New Line of Defense – Home Earthquake Sensor Raspberry 4D

Smart home gadgetry is becoming more mainstream with technology like Google’s Home and Amazon’s Echo. Once only available with a DVR and a set of wired cameras, the latest smart security lets you see who just rang your doorbell while you sit at work with a smart phone app in real-time. You can monitor and adjust your home’s air temperature, water temperature, and light levels, and even record carbon monoxide  and radon levels with a huge variety of sensors available from both established and startup companies. And now, you can become an amateur seismologist with the latest smart home technology from Kickstarter, the Raspberry Shake 4D.

Raspberry Shake 4D let’s you monitor seismic activity from your home. The 4D is an improvement on the original Shake and got its name from having four times the number of input sensors as the original. It is essentially a circuit board that connects to the Raspberry Pi and the 4D is capable of detecting terrestrial vibrations from those imperceptible by humans to significant quakes from across the globe.
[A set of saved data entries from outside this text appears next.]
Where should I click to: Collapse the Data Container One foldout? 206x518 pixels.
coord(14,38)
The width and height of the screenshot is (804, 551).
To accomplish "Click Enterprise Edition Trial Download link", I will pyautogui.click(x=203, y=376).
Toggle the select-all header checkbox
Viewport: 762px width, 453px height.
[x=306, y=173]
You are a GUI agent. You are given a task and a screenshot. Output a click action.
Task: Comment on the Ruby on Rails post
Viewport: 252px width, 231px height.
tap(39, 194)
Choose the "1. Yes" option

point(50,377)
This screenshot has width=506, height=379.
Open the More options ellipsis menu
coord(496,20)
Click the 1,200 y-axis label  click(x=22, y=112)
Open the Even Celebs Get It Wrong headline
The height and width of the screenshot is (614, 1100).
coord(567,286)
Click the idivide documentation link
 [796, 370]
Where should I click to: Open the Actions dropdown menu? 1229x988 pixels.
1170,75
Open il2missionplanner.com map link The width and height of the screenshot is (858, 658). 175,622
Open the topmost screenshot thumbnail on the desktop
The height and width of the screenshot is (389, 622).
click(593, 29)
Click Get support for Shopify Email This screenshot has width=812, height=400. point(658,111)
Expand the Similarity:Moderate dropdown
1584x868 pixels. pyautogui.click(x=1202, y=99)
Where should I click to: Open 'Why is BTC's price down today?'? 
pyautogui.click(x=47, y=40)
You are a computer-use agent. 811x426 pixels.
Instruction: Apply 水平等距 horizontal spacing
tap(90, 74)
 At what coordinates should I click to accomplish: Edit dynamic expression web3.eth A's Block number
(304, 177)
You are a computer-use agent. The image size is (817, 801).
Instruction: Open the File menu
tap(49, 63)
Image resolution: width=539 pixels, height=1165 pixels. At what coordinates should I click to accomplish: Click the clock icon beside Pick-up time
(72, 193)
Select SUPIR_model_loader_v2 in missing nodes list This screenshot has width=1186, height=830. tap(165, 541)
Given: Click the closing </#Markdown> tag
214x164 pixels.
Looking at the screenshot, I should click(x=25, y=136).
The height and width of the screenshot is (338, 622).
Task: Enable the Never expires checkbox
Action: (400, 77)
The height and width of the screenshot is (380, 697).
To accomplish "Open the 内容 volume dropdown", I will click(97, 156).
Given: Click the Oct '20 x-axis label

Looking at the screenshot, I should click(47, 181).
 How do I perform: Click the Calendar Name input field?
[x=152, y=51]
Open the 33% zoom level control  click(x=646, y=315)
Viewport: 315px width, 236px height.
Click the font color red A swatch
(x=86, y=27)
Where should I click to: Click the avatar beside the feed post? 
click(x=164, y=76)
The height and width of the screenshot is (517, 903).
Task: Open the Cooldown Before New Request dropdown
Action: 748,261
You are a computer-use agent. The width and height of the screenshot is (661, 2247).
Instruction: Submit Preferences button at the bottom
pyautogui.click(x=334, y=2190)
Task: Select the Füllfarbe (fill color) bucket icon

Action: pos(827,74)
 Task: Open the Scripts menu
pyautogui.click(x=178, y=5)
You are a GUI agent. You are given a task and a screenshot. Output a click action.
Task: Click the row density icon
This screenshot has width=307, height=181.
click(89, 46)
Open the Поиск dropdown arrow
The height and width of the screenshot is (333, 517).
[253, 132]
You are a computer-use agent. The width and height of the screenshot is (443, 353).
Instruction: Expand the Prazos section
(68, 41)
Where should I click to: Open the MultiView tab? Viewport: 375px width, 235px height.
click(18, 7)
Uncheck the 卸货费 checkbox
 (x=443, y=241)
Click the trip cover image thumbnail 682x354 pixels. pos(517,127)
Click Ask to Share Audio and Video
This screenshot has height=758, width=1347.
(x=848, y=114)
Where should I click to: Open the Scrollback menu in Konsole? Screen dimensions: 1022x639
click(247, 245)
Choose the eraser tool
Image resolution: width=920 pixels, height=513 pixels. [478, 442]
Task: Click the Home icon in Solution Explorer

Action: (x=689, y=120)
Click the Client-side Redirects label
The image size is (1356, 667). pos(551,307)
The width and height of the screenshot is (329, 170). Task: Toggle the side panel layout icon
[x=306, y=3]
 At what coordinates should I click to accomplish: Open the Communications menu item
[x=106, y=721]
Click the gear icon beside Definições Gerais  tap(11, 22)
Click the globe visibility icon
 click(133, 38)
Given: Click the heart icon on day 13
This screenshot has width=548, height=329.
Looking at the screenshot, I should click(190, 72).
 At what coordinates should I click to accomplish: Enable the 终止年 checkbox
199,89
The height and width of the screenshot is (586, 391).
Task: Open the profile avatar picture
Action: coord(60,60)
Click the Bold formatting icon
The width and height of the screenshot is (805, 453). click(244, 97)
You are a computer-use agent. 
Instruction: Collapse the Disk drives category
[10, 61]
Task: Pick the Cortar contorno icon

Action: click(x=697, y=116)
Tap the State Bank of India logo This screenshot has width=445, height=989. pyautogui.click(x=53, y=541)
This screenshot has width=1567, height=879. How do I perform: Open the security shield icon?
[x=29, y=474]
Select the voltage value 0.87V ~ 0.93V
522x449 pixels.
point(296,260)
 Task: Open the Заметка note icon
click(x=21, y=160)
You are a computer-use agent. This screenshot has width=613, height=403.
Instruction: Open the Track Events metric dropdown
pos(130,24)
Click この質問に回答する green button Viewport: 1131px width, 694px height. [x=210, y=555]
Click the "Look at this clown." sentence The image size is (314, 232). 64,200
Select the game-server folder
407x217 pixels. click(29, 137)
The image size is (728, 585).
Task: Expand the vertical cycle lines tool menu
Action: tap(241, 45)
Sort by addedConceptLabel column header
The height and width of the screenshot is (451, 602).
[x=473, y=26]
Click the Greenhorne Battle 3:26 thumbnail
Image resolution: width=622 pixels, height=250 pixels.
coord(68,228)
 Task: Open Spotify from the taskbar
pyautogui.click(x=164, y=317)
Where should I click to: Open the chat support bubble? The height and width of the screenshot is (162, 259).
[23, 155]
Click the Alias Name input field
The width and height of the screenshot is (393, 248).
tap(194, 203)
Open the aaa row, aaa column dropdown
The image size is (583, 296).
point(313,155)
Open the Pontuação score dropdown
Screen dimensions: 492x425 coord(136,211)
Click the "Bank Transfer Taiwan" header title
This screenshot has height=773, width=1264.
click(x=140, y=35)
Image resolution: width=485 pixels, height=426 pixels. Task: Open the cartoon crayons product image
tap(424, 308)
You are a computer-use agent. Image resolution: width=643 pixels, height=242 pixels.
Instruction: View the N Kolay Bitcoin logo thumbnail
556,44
The Raspberry Shake 4D uses a motion sensor, normally used in oil exploration, called a geophone. Geophones are capable of detecting seismic waves caused by quakes, volcanic eruptions, explosions and even settling caused by heavy man-made structures. The Shake 4D even picks up the vibrations from heavy traffic, cheering football fans and your especially loud next-door neighbors. The data gathered by the 4D uses the seismic industry standard miniSEED format and transmits directly to your Raspberry Pi computer in one second increments.

Low-end professional grade seismic equipment usually costs about $5000. You can get your geologic fix with the 4D for about $300 on Kickstarter with an anticipated ship date of October.